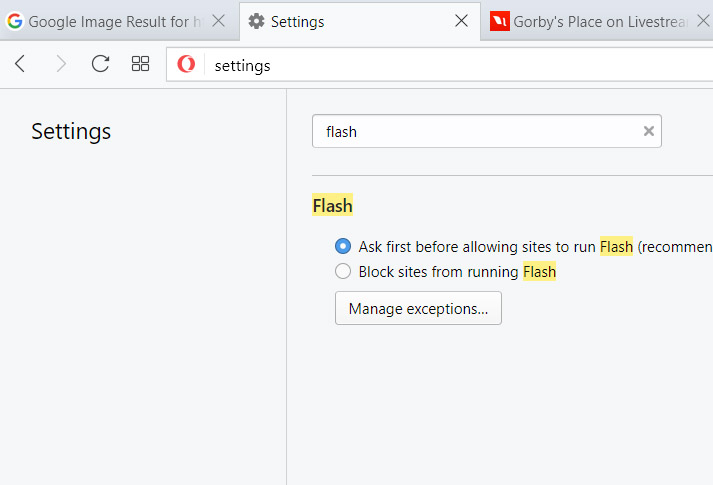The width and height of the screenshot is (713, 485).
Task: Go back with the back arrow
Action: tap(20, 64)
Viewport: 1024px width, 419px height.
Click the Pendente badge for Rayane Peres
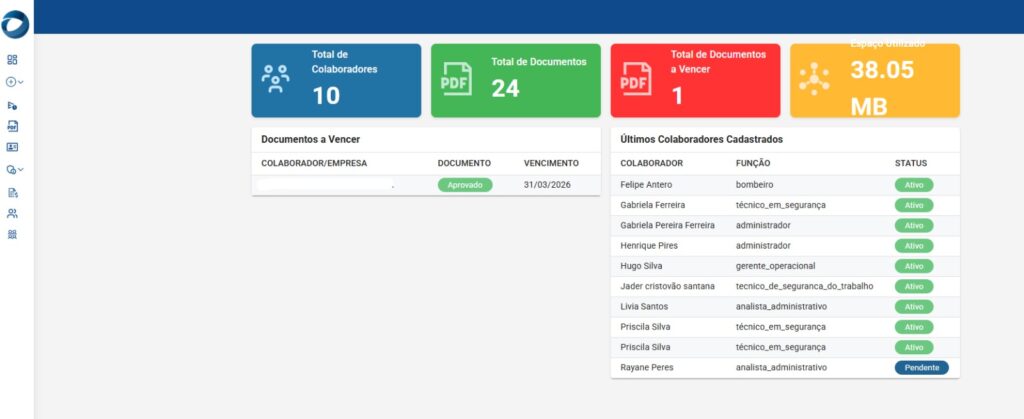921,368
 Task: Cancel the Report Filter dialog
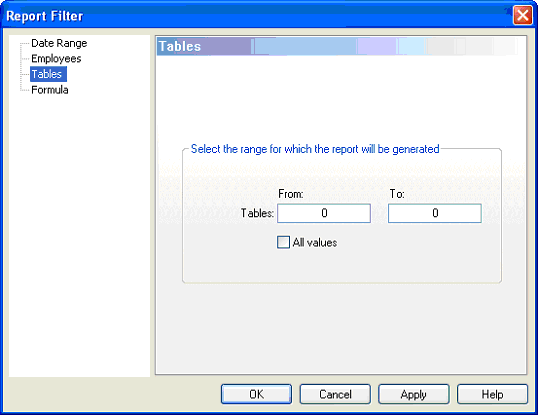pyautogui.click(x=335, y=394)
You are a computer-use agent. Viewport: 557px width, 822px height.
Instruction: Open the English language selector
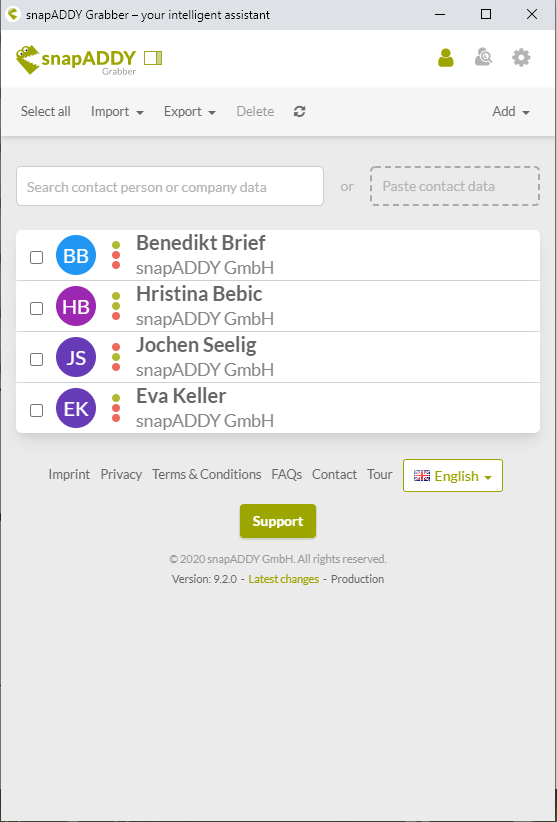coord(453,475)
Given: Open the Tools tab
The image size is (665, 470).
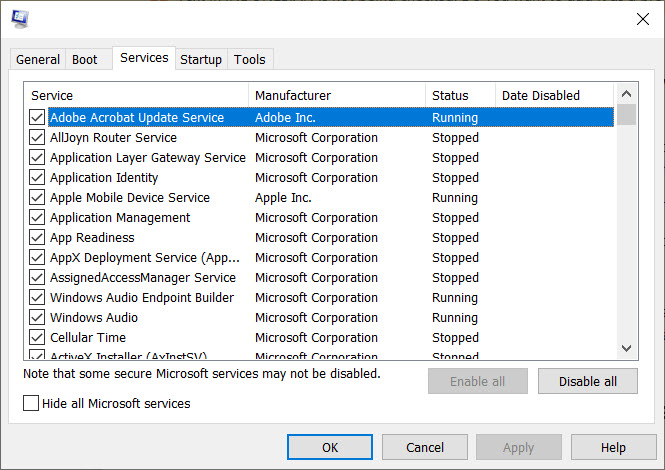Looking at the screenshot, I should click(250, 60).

____________

> [Activity] Retype, word for word, the line containing "Viewport: 1024px width, 419px height." and each line after it through the end of the data, leaving any picture out.

> [Exercise result]
Viewport: 1024px width, 419px height.
Click the Pendente badge for Rayane Peres
921,368
 Task: Cancel the Report Filter dialog
pyautogui.click(x=335, y=394)
You are a computer-use agent. Viewport: 557px width, 822px height.
Instruction: Open the English language selector
coord(453,475)
Given: Open the Tools tab
The image size is (665, 470).
Looking at the screenshot, I should click(250, 60).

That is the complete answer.